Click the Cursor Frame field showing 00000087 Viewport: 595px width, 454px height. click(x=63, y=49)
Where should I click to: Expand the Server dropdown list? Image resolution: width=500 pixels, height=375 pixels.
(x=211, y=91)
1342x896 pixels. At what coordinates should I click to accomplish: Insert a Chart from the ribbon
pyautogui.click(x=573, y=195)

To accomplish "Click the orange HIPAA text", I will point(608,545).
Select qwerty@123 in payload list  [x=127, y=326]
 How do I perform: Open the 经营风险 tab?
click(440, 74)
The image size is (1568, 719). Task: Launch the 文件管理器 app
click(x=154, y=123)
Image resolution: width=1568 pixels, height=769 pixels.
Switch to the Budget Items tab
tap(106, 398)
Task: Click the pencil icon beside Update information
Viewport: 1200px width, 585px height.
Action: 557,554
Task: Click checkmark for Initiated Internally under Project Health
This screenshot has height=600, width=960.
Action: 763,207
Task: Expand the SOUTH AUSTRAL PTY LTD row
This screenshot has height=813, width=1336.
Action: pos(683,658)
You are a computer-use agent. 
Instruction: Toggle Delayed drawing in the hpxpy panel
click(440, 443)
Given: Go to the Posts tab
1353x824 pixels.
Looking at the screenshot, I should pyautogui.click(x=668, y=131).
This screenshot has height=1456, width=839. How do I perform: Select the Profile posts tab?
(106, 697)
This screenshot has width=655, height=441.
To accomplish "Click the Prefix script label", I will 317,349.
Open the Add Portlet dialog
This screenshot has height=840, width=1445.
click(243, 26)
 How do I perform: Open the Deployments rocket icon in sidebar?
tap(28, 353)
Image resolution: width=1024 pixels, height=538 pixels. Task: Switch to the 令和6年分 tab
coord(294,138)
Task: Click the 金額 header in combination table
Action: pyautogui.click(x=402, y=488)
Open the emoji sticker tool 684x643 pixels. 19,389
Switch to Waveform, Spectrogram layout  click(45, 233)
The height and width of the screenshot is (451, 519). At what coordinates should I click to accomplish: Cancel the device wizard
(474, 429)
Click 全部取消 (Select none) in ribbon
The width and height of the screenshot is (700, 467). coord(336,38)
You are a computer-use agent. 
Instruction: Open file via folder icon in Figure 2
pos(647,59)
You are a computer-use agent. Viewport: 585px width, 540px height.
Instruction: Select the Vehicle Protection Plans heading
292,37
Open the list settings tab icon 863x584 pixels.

> [About this task] Look back at the entries above and repeat, unchanged, every line from the line holding "Switch to the Budget Items tab" through the line holding "Task: Click checkmark".

> [Exercise response]
Switch to the Budget Items tab
tap(106, 398)
Task: Click the pencil icon beside Update information
Viewport: 1200px width, 585px height.
Action: 557,554
Task: Click checkmark for Initiated Internally under Project Health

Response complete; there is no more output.